“Gracious!” exclaimed the horrified Mrs Denman, “was she killed?”
“No, ma’am, she warn’t killed. Be good luck they was only stunned an’ dreadful skeared, but no bones was broken.”
Mrs Denman found relief in a sigh.
“Well, ma’am,” continued Joe, “let me advise you to sweep yer chimleys once a month. When your chimley gets afire the sparks they get out, and when sparks get out of a windy night there’s no tellin’ what they won’t light up. It’s my opinion, ma’am, that them as makes the laws should more nor double the fines for chimleys goin’ afire. But suppose, ma’am, your house gets alight in spite of you—well then, the question is what’s best to do?”
Mrs Denman nodded her old head six or seven times, as though to say, “That is precisely the question.”
“I’ll tell you, ma’am,”—here Joe held up the fore-finger of his right hand impressively. “In the first place, every one in a house ought to know all the outs and ins of it, ’cause if you’ve got to look for things for the first time when the cry of ‘Fire’ is raised, it’s not likely that you’ll find ’em. Now, d’ye know, or do the servants know, or does anybody in the house know, where the trap in the roof is?”

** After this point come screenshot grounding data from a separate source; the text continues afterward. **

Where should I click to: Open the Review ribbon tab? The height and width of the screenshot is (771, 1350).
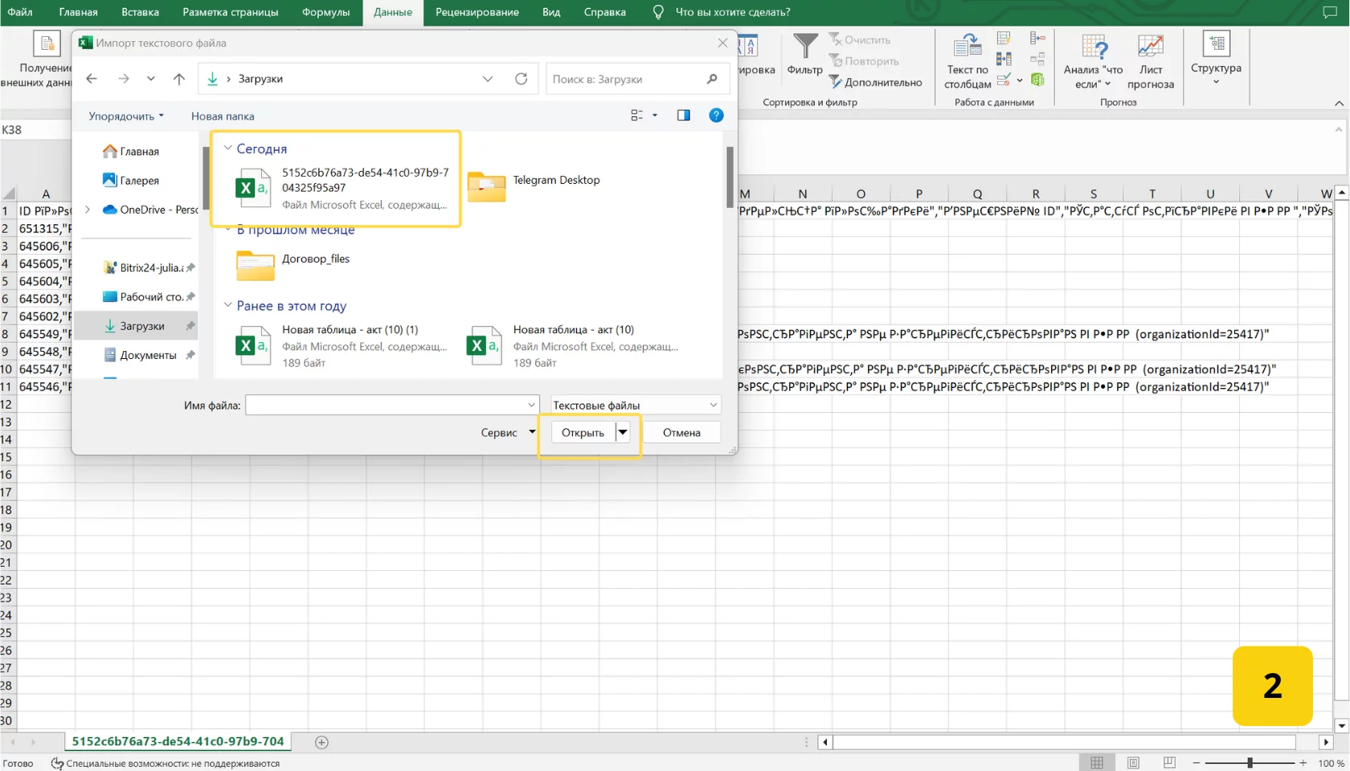pyautogui.click(x=477, y=12)
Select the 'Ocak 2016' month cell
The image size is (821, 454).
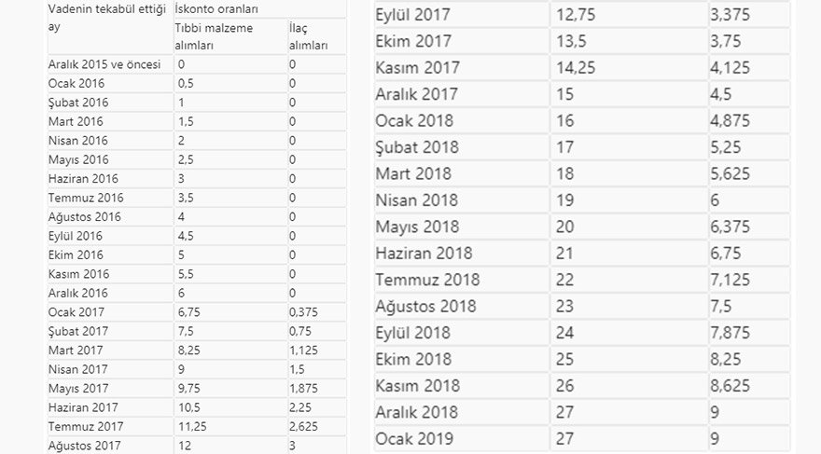[77, 83]
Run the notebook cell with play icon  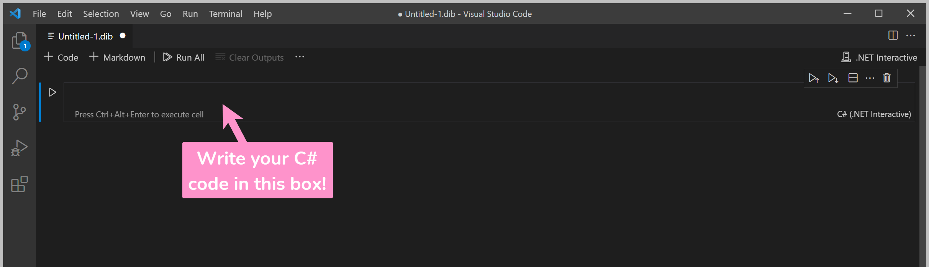(52, 92)
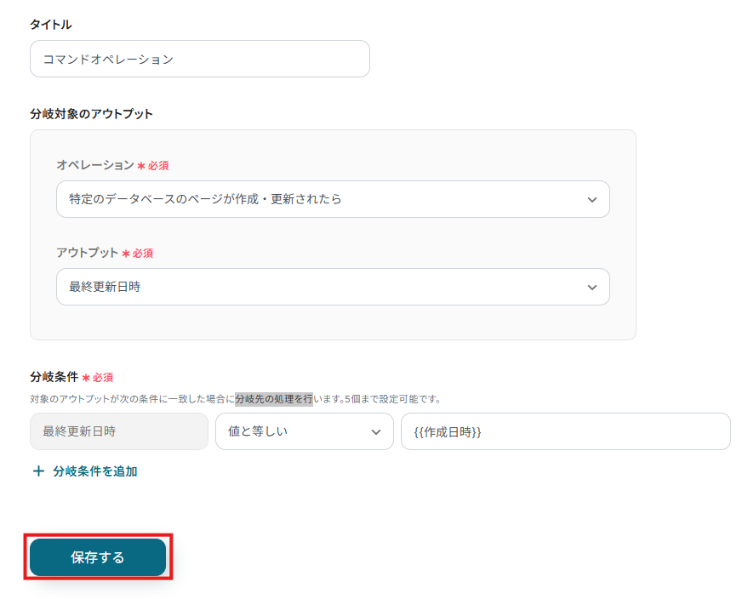
Task: Click the chevron arrow in the アウトプット select box
Action: point(592,288)
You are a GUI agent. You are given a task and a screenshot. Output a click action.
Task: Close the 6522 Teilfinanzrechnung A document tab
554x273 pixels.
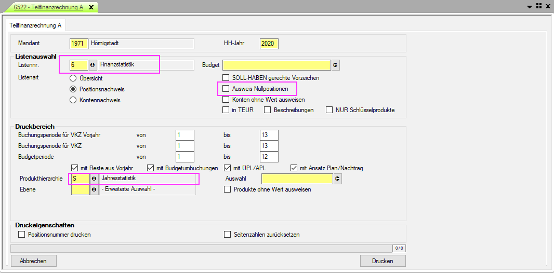pos(91,7)
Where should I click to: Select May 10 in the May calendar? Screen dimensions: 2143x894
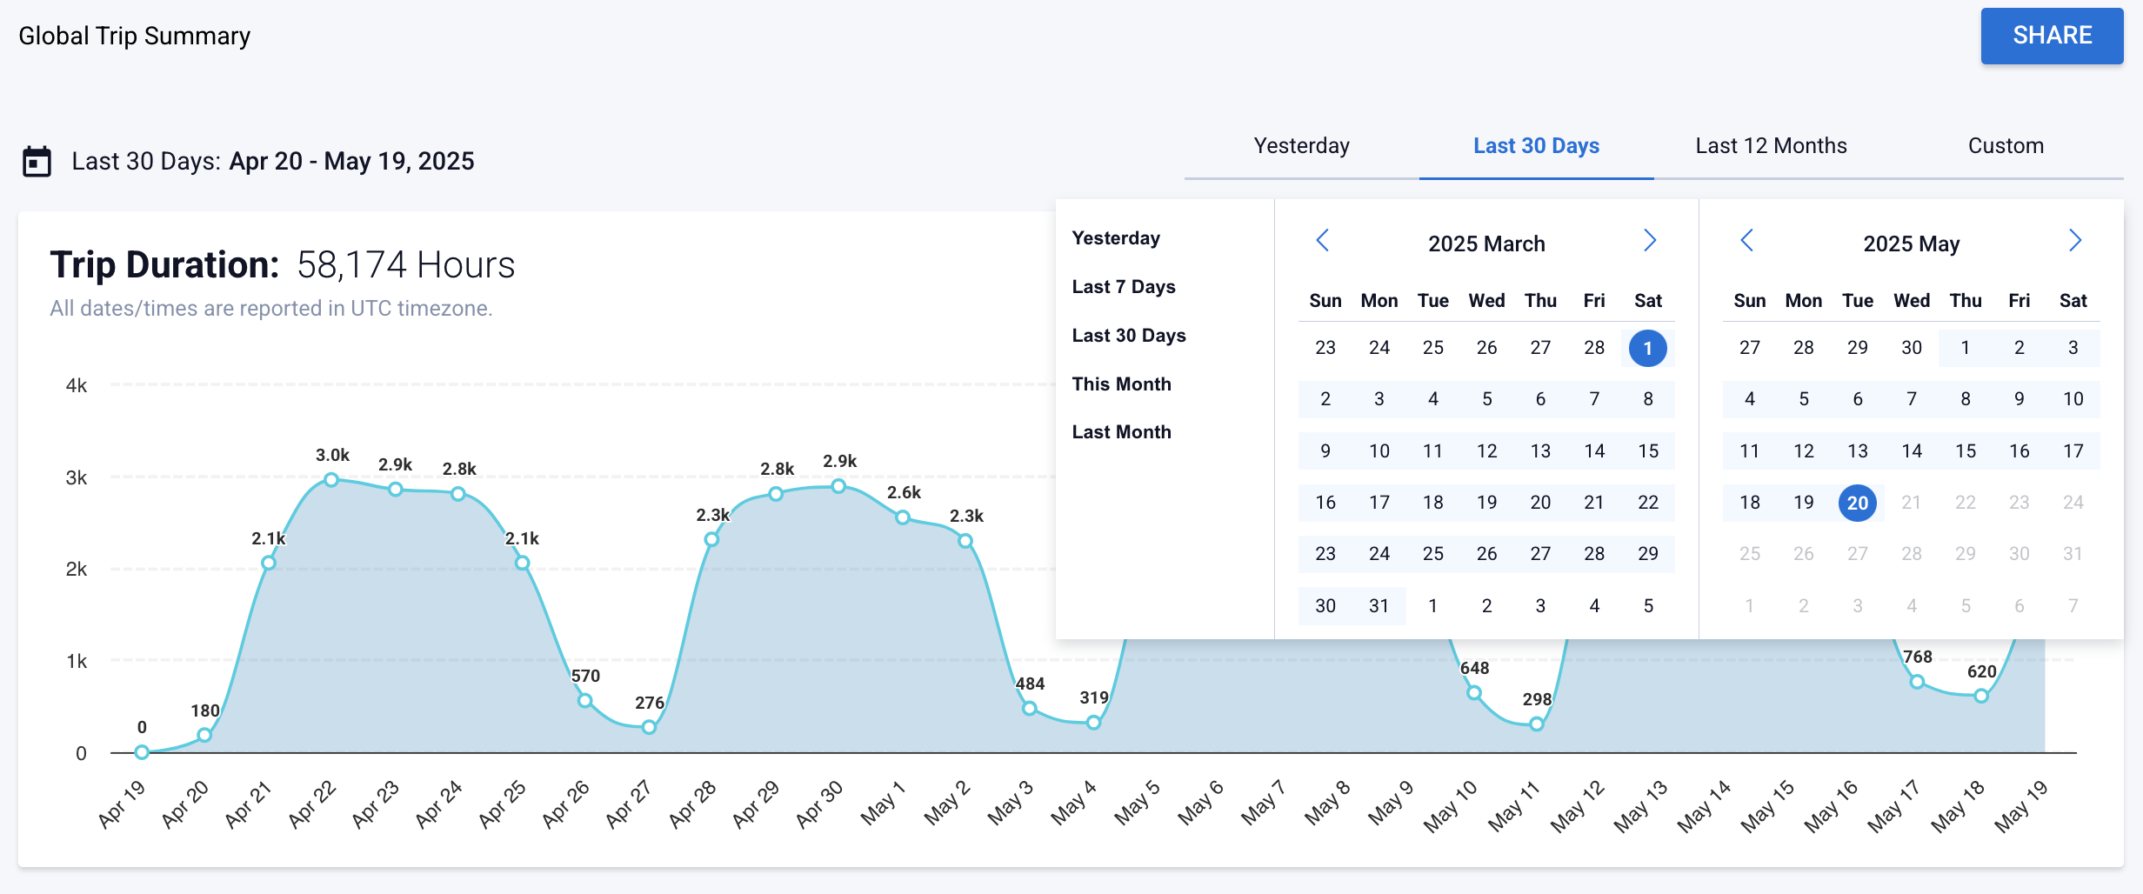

Mrs Denman appeared to meditate for a minute, and then said that she was not sure. She herself did not know, and she thought the servants might be ignorant on the point, but she rather thought there was an old one in the pantry, but they had long kept a cat, and so didn’t require it.
“Och!” exclaimed Joe, with a broad grin, “sure it’s a trap-door I’m spakin’ of.”
Mrs Denman professed utter ignorance on this point, and when told that it ought to be known to every one in the house as a mode of escape in the event of fire, she mildly requested to know what she would have to do if there were such a trap.
“Why, get out on the roof to be sure,” (Mrs Denman shivered) “and get along the tiles to the next house,” (Mrs Denman shut her eyes and shuddered) “an’ so make yer escape. Then you should have a ladder fixed to this trap-door so as it couldn’t be took away, and ye should have some dozen fathoms o’ half-inch rope always handy, cause if ye was cut off from the staircase by fire an’ from the roof by smoke ye might have to let yourself down from a windy. It’s as well, too, to know how to knot sheets and blankets together, so that the ties won’t slip, for if you have no rope they’d be better than nothin’. You should also have a hand-pump, ma’am, and a bucket of water always handy, ’cause if you take a fire at the beginnin’ it’s easy put out. An’ it’s as well to know that you should go into a room on fire on your hands and knees, with your nose close to the ground—just as a pinter-dog goes—’cause there’s more air there than overhead; an’ it’s better to go in wi’ the hand-pump the first thing. Don’t wait to dress, ma’am.”